Masalah ke-6: hubungan antar pihak.
Apakah keluarnya para anggota KO dan CG dari whatsapp group berkaitan? Nampaknya demikian.
CG berperan penting dalam organisasi KO. CG berperan menurunkan bansos-bansos, sesuai tugasnya sebagai pegawai kontrak di sebuah kementerian. Dan anggota KO berperan sebagai obyek bansos.
Masalah ke-7: menyebar ke dua kota.
Kesalahpahaman mereka, lambat laun berkembang sebagai ketidaksukaan anggota KO terhadap saya. Dan ini berkembang secara masif mempengaruhi beberapa orang di dua kota. Mereka adalah anggota kelompok sejenis KO dampingan CG.
Yang disayangkan, beberapa organisasi KO dampingan CG beserta anggotanya terlibat dalam masalah ini. Padahal mereka belum pernah melihat saya, apalagi bertemu atau bekerjasama.
Namun tidak semua anggota KO mengambil sikap sama. Beberapa orang diantara mereka bahkan menjadi anggota saya. Mereka mengakses program-program pemberdayaan. Dan dari para anggota inilah, saya mendapat informasi bahwa di beberapa kelompok dampingan CG, berkembang isu negatif tentang Pak Ken.
Masalah ketujuh: sebuah tekanan
Masih di tahun 2020, saat saya berada di luar negeri untuk sebuah penghargaan. Terjadi hal di luar dugaan. Saat itu CG menelepon saya. Ia marah-marah tanpa sebab yang jelas. Katanya saya menjelek-jelekkan Pemerintah. Ia juga memberikan pesan bernada menekan, bahwa ada Pejabat Dinas yang juga marah ke saya.
Sepulang dari luar negeri, saya temui pejabat dinas yang dimaksud CG. Saya konfirmasikan masalah ini kepadanya. Pejabat itu minta maaf, katanya ia hanya terbawa provokasi.
Masalah kedelapan: motif yang mulai terungkap.
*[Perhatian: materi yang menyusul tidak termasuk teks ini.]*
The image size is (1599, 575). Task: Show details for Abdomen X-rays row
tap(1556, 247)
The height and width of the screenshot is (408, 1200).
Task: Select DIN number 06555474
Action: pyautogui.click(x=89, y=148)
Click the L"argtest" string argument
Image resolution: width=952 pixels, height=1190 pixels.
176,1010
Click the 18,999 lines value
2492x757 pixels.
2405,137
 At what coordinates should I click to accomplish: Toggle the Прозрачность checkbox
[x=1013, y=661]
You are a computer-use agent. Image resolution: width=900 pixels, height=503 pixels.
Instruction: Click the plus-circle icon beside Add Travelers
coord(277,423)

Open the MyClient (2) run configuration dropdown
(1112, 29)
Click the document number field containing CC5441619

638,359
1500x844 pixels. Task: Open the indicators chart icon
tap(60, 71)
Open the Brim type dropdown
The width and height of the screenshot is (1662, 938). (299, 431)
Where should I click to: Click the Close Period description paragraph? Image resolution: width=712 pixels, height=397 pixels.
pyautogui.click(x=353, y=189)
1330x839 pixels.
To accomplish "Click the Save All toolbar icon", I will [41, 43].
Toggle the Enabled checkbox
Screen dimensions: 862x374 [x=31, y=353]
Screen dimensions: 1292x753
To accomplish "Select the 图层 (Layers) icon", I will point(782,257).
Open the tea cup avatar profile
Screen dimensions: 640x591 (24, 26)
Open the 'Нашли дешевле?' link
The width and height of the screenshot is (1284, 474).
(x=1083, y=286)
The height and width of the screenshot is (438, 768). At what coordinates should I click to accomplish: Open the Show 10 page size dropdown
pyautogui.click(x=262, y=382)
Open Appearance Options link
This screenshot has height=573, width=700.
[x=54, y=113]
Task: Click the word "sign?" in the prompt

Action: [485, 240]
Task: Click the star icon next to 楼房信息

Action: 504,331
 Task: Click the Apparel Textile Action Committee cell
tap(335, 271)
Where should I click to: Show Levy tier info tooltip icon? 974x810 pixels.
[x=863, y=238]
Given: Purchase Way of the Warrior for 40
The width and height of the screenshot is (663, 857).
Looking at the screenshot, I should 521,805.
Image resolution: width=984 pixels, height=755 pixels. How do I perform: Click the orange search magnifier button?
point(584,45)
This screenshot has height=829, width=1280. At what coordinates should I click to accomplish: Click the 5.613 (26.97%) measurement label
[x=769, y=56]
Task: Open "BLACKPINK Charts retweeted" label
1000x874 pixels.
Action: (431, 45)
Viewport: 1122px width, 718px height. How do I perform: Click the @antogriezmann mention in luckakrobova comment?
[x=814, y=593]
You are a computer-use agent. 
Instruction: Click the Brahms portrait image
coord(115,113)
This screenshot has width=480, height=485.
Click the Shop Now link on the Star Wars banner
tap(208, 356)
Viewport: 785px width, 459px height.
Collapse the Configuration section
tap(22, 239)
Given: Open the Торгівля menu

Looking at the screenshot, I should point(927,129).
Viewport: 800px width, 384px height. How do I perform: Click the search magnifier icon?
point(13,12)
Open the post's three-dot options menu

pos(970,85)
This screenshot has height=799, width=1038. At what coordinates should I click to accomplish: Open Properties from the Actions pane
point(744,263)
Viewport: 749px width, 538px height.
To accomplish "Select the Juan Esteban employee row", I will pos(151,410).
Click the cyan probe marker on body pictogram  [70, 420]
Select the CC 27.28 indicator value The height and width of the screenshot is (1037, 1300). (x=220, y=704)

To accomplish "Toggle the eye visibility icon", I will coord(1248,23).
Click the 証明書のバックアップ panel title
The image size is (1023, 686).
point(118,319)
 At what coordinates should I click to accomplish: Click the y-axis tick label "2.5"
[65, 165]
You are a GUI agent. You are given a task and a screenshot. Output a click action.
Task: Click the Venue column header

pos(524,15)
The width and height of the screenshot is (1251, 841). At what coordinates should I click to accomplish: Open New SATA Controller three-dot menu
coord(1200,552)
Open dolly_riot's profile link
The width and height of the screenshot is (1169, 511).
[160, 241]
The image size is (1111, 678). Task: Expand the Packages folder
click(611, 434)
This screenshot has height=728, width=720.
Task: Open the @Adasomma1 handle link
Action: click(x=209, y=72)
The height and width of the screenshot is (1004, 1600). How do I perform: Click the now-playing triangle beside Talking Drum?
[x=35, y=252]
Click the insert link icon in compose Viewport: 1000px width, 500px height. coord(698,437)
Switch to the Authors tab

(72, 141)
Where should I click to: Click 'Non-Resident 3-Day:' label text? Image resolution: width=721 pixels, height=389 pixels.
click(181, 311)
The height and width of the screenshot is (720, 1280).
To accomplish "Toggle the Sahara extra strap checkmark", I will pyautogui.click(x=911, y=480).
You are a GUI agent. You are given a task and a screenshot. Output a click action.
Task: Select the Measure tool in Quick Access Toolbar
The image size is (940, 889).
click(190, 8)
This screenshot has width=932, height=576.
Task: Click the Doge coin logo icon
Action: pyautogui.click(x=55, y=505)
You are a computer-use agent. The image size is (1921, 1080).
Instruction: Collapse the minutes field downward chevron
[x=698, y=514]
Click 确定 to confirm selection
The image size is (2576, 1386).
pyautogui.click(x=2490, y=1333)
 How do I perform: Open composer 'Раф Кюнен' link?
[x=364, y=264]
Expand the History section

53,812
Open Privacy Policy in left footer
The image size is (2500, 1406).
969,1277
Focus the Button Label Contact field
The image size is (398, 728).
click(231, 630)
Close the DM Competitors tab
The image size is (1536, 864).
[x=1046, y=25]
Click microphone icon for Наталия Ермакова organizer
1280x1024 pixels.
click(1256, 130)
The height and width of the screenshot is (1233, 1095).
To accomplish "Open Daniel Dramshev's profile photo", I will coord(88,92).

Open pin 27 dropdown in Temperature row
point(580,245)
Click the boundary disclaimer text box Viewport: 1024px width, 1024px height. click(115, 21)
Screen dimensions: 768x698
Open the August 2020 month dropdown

Buntut konfirmasi saya ke pejabat itu, adalah hubungan baik. Salah satu bentuknya, saya dan beberapa orang mendapat tugas pelatihan pemberdayaan masyarakat di luar kota.
Hal yang kembali tidak saya sangka. Informasi saya terima dari staf Dinas yang mendampingi pelatihan. Bahwa CG marah-marah kepadanya. CG mengatakan, mengapa Ken yang diutus ke luar kota, seharusnya saya.
Masalah kesembilan: penyalahgunaan jabatan.
Tahun 2021, dalam situasi sebagian masyarakat memerlukan bantuan sosial. Seorang pemimpin organisasi mendatangi saya. Ia mengatakan, Pak Ken saya bingung. Masalahnya CG mengatakan ke saya, kalau mau anggota saya dapat bansos, syaratnya jangan kegiatan dengan Pak Ken.
Jawaban dari rangkaian masalah.
Merangkai masalah pertama hingga kesembilan. Nampak peran penting CG. Ia mempengaruhi orang-orang untuk memusuhi saya.
Dugaan sebabnya adalah:
- Kekecewaan CG, sebab saya tidak mendukung kegiatan politik praktisnya.
- Ketidaksukaan CG terhadap edukasi pemberdayaan yang saya lakukan. Edukasi saya dianggap anti bansos, sementara ia adalah penyalur bansos.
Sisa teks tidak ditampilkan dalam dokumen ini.